Primorac today refuted claims about retailers and the government being at loggerheads over prices, and that there are more and more fines written due to rounding off by six or four cents.
He said that since the beginning of the process of introducing the euro, the government tried to conduct everything transparently.
Some enterprises took the law too flexibly, while the government tried to prevent unjustified price increases, said Primorac, while participating in a conference on the tax system at the Zagreb Faculty of Economics.
He added that the state inspectorate, tax and customs administration are doing everything they can to sanction and prevent such behaviour.
“It is a corrective instrument and it also a preventative instrument so that a message is sent to all those who wanted to take advantage of this situation. Not only did we not want that to happen but we also wanted to prohibit it,” said the minister.
After all, all this is prescribed by the law on the euro adoption and consumer protection, he added.
And even small rounding off is an unfair business practice
When asked if it is a violation of the law if the price is rounded by four or six cents, he replied that some apparently took advantage of the “temporarily reduced ability of consumers to objectively evaluate prices in euros, compared to prices in kuna.”
“This is something that the Law on Consumer Protection treats as an unfair business practice.
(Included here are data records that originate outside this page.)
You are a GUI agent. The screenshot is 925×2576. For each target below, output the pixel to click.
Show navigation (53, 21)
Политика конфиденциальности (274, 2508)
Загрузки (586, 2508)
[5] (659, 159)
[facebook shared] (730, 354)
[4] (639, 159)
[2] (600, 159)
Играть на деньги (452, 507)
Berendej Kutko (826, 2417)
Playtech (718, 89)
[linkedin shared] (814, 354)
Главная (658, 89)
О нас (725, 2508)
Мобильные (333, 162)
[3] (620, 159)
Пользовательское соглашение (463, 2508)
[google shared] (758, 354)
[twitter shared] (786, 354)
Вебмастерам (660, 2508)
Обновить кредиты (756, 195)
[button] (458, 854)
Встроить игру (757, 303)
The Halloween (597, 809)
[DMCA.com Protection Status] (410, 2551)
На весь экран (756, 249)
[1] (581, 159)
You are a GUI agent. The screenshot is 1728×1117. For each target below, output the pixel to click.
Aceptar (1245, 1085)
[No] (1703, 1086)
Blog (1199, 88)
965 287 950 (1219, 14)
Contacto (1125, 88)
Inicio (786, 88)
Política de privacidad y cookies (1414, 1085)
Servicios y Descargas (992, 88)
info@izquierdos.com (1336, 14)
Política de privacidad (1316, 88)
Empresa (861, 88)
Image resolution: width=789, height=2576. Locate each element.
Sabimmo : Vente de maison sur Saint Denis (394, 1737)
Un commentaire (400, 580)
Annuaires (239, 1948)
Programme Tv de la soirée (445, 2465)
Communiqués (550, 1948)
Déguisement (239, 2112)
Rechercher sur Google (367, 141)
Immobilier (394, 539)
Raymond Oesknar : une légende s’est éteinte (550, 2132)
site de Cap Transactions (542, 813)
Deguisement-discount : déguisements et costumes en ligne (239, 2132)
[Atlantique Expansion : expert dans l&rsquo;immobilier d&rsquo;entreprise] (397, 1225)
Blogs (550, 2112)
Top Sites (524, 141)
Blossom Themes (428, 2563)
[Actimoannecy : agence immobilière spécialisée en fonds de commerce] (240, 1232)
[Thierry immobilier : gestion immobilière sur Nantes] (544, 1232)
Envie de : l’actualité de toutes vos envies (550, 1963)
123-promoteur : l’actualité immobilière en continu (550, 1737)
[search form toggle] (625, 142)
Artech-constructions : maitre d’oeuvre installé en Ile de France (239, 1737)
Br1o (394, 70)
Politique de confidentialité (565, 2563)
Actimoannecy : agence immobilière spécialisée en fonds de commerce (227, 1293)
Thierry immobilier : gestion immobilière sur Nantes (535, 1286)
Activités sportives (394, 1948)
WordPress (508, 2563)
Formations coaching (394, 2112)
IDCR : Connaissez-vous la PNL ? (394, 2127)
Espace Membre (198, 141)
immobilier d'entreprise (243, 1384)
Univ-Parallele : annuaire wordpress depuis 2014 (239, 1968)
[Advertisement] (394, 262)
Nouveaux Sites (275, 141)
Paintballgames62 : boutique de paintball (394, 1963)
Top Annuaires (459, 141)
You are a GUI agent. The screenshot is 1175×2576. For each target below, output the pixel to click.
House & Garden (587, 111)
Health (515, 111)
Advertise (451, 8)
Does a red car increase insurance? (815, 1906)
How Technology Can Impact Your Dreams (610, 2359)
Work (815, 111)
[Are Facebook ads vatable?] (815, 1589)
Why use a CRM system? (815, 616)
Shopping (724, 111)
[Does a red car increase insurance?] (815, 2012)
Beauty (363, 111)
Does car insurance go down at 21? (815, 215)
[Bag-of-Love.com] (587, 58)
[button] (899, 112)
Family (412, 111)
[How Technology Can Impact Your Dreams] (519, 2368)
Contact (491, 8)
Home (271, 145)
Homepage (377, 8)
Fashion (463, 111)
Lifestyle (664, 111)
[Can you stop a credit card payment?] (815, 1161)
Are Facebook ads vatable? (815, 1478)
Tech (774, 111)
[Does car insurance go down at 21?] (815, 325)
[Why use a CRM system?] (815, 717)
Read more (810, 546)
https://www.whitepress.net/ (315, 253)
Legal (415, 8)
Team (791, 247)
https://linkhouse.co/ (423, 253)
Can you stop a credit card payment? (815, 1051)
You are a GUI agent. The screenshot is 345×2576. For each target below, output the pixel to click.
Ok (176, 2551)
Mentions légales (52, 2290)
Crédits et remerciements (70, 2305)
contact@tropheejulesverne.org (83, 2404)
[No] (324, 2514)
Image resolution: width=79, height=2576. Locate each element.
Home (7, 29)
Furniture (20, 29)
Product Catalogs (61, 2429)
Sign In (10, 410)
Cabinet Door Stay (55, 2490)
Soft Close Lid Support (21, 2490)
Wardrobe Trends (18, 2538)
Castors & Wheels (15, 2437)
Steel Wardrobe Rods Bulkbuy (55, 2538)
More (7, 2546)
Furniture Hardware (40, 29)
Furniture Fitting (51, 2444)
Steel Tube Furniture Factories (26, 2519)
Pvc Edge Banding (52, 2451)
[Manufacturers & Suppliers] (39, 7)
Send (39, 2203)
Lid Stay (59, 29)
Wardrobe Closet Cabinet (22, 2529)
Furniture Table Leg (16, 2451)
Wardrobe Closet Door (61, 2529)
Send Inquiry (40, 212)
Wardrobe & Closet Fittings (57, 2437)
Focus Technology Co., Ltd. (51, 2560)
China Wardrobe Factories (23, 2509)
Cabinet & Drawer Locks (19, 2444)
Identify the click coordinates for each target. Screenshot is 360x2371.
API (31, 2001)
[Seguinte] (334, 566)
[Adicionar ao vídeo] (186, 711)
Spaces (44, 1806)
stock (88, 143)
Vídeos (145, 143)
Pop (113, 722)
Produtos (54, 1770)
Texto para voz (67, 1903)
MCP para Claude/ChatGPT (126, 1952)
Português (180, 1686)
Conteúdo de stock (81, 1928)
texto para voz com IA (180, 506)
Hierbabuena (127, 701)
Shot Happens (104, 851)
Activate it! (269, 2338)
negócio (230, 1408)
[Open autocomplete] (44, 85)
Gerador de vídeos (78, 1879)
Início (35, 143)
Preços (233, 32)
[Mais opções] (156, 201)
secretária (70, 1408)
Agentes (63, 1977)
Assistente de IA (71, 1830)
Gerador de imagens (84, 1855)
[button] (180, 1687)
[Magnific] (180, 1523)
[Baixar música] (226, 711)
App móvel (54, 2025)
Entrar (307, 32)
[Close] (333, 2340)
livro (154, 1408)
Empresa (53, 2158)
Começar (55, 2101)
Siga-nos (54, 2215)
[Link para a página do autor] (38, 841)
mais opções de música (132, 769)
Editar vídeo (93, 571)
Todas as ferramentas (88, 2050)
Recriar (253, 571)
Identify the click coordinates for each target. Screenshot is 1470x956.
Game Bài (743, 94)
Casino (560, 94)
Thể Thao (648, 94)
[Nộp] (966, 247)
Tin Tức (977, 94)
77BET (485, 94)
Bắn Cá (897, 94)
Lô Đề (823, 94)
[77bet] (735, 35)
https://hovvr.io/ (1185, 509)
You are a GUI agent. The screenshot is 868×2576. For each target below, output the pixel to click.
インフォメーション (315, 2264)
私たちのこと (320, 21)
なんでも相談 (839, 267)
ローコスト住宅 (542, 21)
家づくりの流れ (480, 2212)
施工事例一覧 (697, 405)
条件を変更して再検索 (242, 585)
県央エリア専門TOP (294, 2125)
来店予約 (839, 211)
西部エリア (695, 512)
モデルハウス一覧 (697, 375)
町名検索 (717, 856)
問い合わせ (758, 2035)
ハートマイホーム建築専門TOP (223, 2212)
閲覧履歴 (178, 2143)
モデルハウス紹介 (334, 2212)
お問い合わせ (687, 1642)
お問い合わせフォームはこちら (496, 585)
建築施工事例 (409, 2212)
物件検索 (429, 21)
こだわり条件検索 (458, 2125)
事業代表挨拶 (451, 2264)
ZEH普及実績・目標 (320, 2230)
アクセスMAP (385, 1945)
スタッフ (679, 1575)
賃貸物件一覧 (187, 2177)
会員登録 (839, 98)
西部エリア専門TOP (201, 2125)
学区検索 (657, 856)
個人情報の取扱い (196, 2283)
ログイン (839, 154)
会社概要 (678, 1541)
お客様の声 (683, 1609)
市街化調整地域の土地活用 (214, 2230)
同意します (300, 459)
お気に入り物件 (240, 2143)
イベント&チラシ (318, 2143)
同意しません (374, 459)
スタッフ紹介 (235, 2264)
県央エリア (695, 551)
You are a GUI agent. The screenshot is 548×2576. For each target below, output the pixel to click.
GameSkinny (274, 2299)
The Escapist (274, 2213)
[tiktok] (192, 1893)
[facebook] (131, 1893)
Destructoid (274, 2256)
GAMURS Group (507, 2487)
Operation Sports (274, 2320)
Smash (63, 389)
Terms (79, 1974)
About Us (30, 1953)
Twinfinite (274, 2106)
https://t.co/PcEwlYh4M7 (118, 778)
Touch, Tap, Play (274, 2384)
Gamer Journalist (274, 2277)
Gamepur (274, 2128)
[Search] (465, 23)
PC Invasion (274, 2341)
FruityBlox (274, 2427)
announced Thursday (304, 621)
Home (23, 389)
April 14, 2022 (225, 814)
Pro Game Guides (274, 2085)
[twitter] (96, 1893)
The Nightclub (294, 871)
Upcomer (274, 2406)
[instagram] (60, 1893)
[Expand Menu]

If someone had done that before or afterwards, it might not have been considered an unfair business practice, but with the law on the introduction of the euro, we invoked the principle of prohibiting unjustified price increases, and unjustified price increases were identified in several enterprises or a particular group,” says Primorac.
“The goal of the state is not to collect some money and use it for I don’t know what and fill the budget, the goal is to sanction unfair business practices,” the minister added.
Asked what would happen if these sanctions were to be overruled in court, he said that he was not a legal expert, but that there were services that the government “certainly uses and that are involved in making its decisions and preparing any proposals.”
“We talked with the experts, they don’t see anything controversial, and I’m sure that the inspection services, tax and customs administrations are working according to the law,” he said.
Speaking about the tax on extra profit and that INA will pay about €80 million for this levy, Primorac said that he expected that, and that this was in line with the projections.